Any successful Ponzi scam does not come without some telltale signs that may give it away to more careful investors. There are certain characteristics common in many Ponzi schemes that can also serve as warning signs to unwary investors. Here are some of them:
Higher Than Usual Returns
People are easily attracted to investments that offer handsome returns. Ponzi scams try to take advantage of this by offering so-called investments that provide returns higher than what the current market numbers offer. The opportunity of getting higher returns and profits can easily lure in many victims into a Ponzi scam.
Guaranteed High Returns
Not only are high returns offered by those operating a Ponzi scam, these returns are even guaranteed. It is short of saying that investing in such Ponzi scams is a sure thing to earn profit. Guaranteed high returns are something that is just not possible even in legitimate markets nowadays. Such guarantees should be something you should consider as a warning sign instead of an opportunity to be on the safe side.

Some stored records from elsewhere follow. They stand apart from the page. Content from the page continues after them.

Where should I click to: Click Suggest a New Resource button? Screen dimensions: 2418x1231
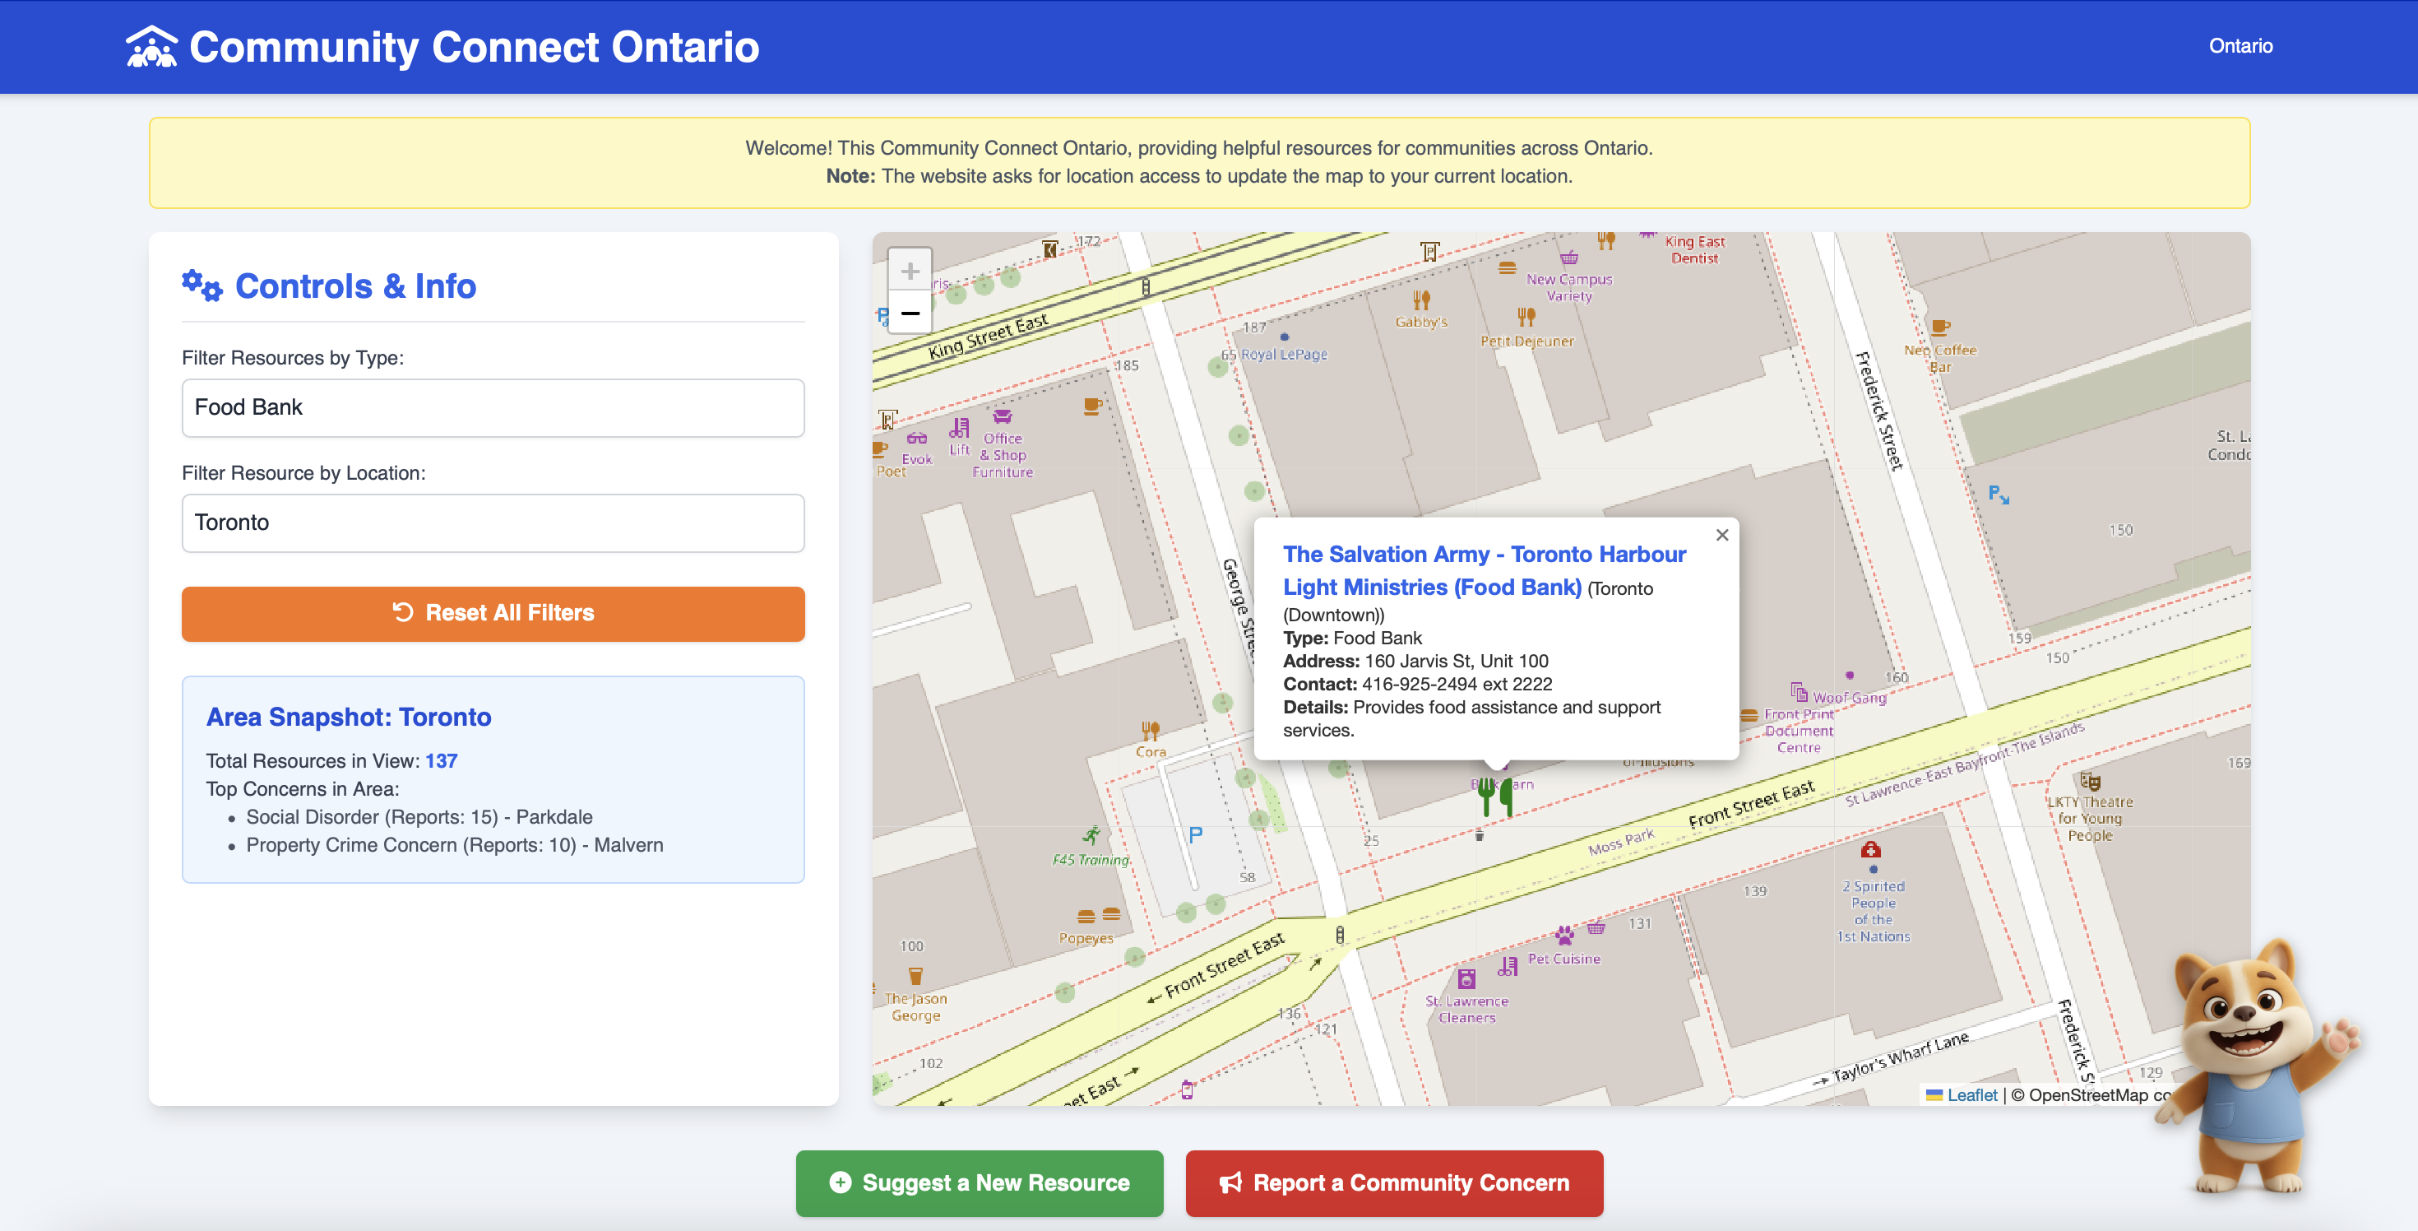tap(979, 1182)
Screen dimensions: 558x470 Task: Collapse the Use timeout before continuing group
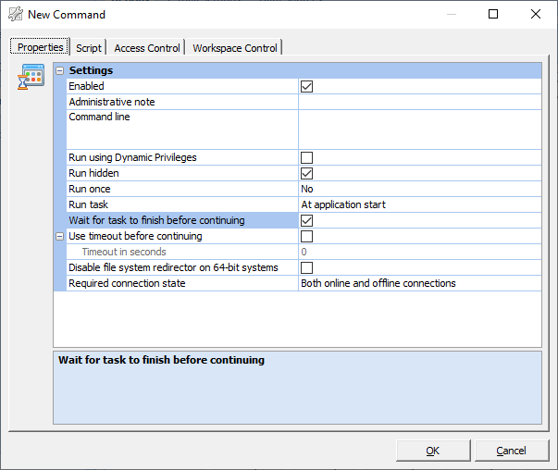(60, 236)
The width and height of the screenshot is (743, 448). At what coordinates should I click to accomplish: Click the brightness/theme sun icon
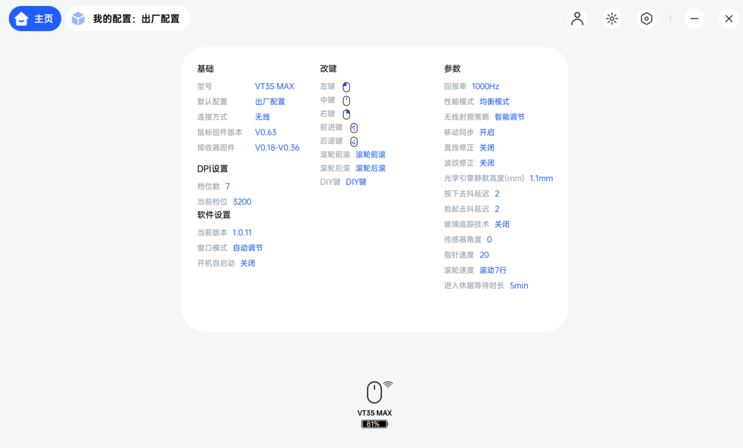pos(611,18)
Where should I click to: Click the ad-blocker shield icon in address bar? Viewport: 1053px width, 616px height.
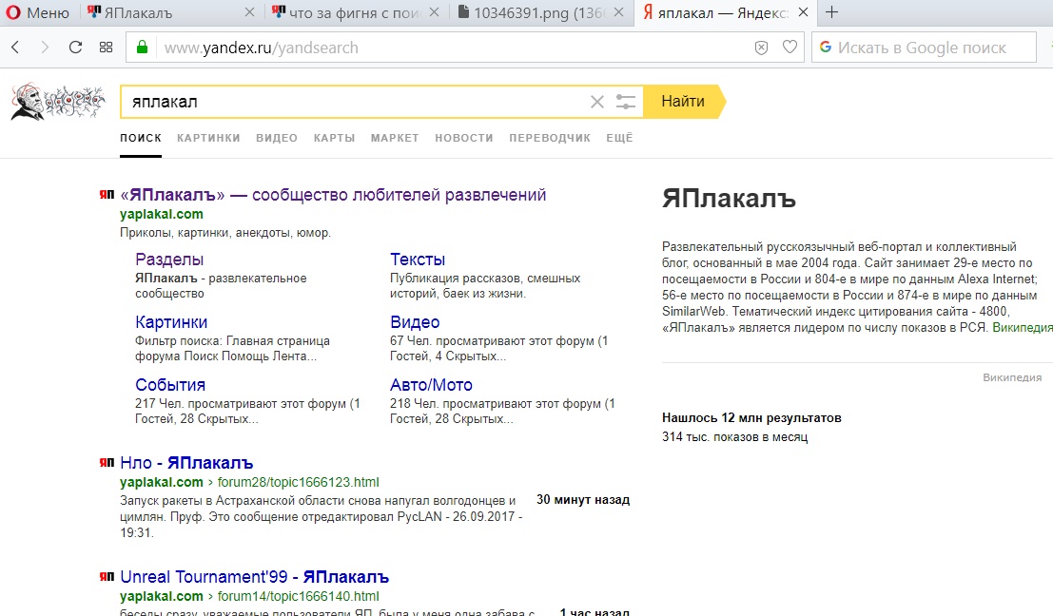coord(761,47)
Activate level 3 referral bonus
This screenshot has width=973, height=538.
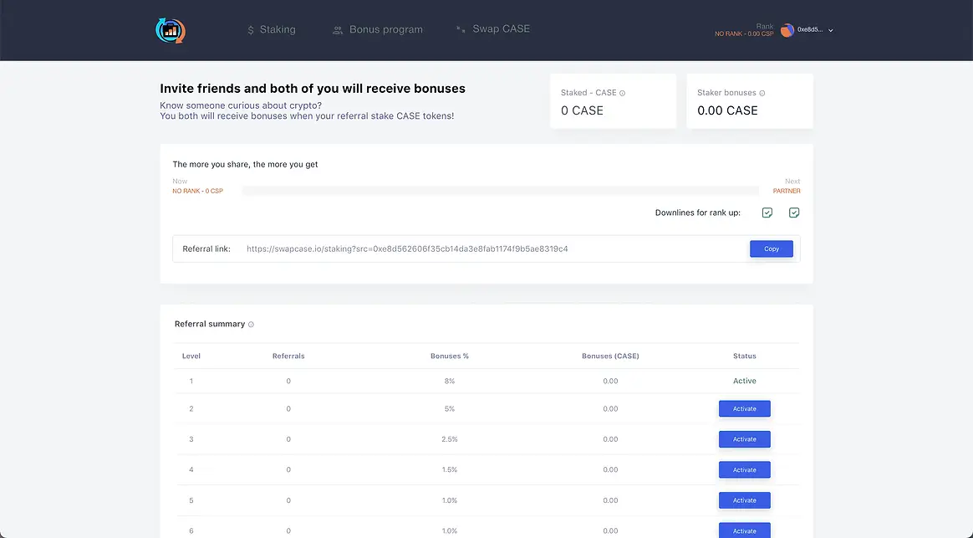point(744,439)

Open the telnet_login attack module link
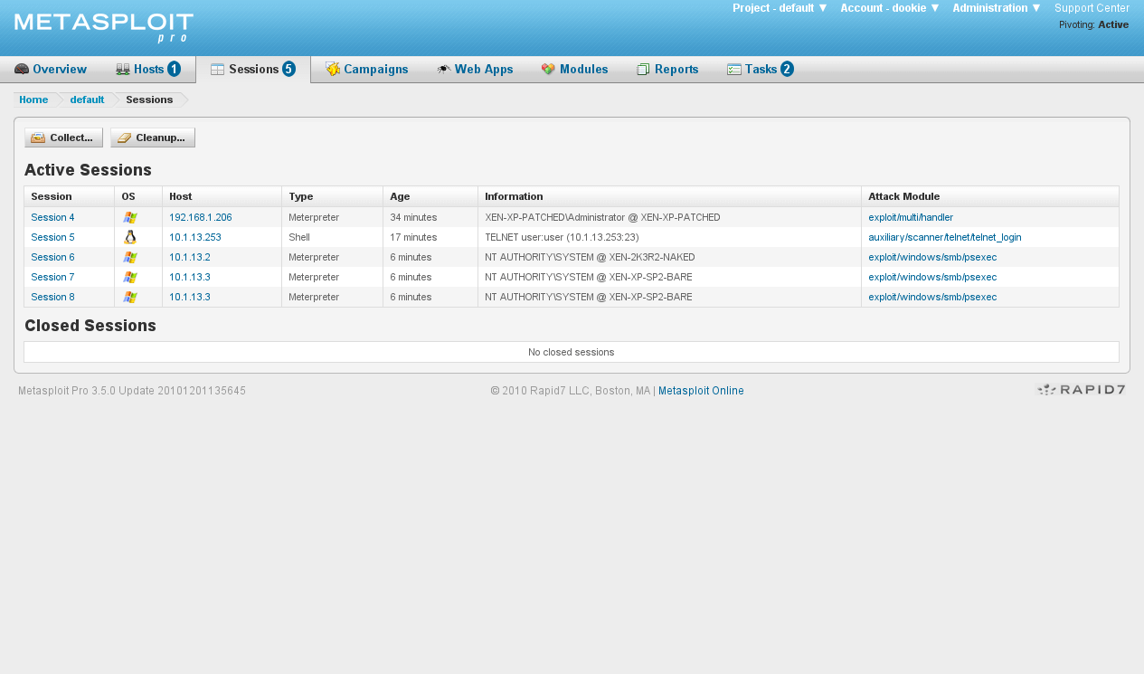[x=944, y=237]
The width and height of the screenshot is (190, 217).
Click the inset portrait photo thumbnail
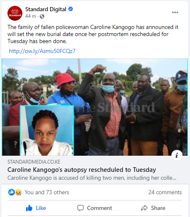tap(47, 130)
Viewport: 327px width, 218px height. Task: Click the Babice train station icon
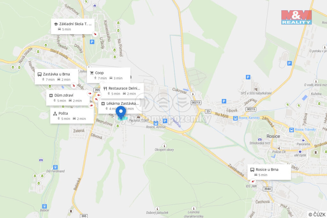coord(44,206)
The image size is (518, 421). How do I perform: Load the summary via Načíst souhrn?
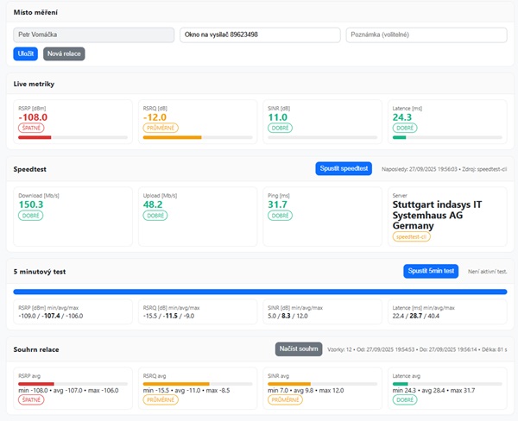(x=299, y=349)
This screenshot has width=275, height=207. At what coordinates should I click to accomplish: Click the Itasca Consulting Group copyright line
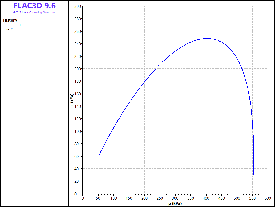coord(34,12)
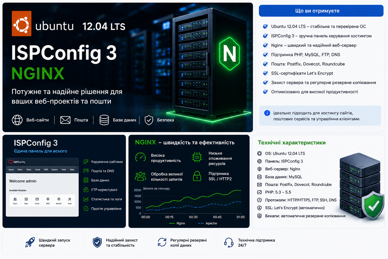The width and height of the screenshot is (388, 259).
Task: Click the database icon for Бази даних
Action: tap(104, 120)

Complex Investment Methods
Another warning sign of Ponzi schemes is that they offer quite complex investment methods. Some people may be quite okay not understanding how some investments are made as long as they make money. But it can be a risk that can end up quite regrettable. Safer investment are those that you can easily understand the methods on how they are done.
Little Documentation
There are legitimate companies that provide investors with paperwork to help provide important information about investments and how they are performing. Ponzi scams usually run on little or no documentation at all. Investors are usually provided with handsome earnings to keep them satisfied and very little else when it comes to documentation. As long as the money pours in, many investors rarely question the process.